Zulip Chat Archive

Stream: mathlib4

Topic: Computable cartesian closed categories

Albus Dompeldorius (Mar 13 2025 at 08:47):

I want to work with cartesian closed categories in a computable way, but everything in Mathlib.CategoryTheory.Closed.Cartesian is marked as noncomputable, even though it seems that almost all of the definitions are already computable. Is there a reason we can't remove the global noncomputable and mark the few noncomputable definitions instead?

There are four noncomputable definitions:

def internalizeHom (f : A ⟶ Y) : ⊤_ C ⟶ A ⟹ Y

def powZero {I : C} (t : IsInitial I) [CartesianClosed C] : I ⟹ B ≅ 𝟙_ C

These can be made computable by replacing ⊤_ C with 𝟙_ C (which is available since we assume ChosenFiniteProducts C anyway).

def prodCoprodDistrib [HasBinaryCoproducts C] [CartesianClosed C] (X Y Z : C)

DATA PROVIDED:
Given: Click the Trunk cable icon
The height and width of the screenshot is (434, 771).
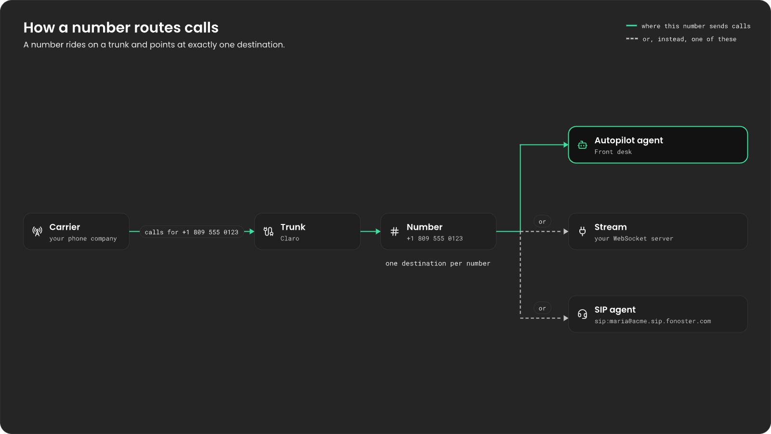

TO BE DONE:
A: In the thread on computable cartesian closed categories, how many noncomputable definitions does the poster count?
B: Condense the paragraph of the thread on computable cartesian closed categories that begins "I want to work with cartesian closed categories" into a shorter version with the same main facts.
C: Write what comes next in the thread on computable cartesian closed categories, picking up after its final line.
The listing above comes from a separate source.

TASK RESULTS:
A: Four.

B: The poster wants to use cartesian closed categories computably, but everything in Mathlib.CategoryTheory.Closed.Cartesian is marked noncomputable, although almost all of its definitions seem computable already. The poster asks whether the global noncomputable could be removed and only the few noncomputable definitions marked instead.

C:
def cartesianClosedOfEquiv (e : C ≌ D) [CartesianClosed C] : CartesianClosed D :=
  letI := e.inverse.monoidalOfChosenFiniteProducts
  MonoidalClosed.ofEquiv (e.inverse) e.symm.toAdjunction

These remain noncomputable since they depend on the noncomputable HasBinaryCoproducts C MonoidalClosed.ofEquiv respectively.

Kim Morrison (Mar 13 2025 at 09:19):

No objection.

Albus Dompeldorius (Mar 13 2025 at 09:23):

Great! I will make a PR.

Albus Dompeldorius (Mar 13 2025 at 10:08):

Opened pull request here: PR.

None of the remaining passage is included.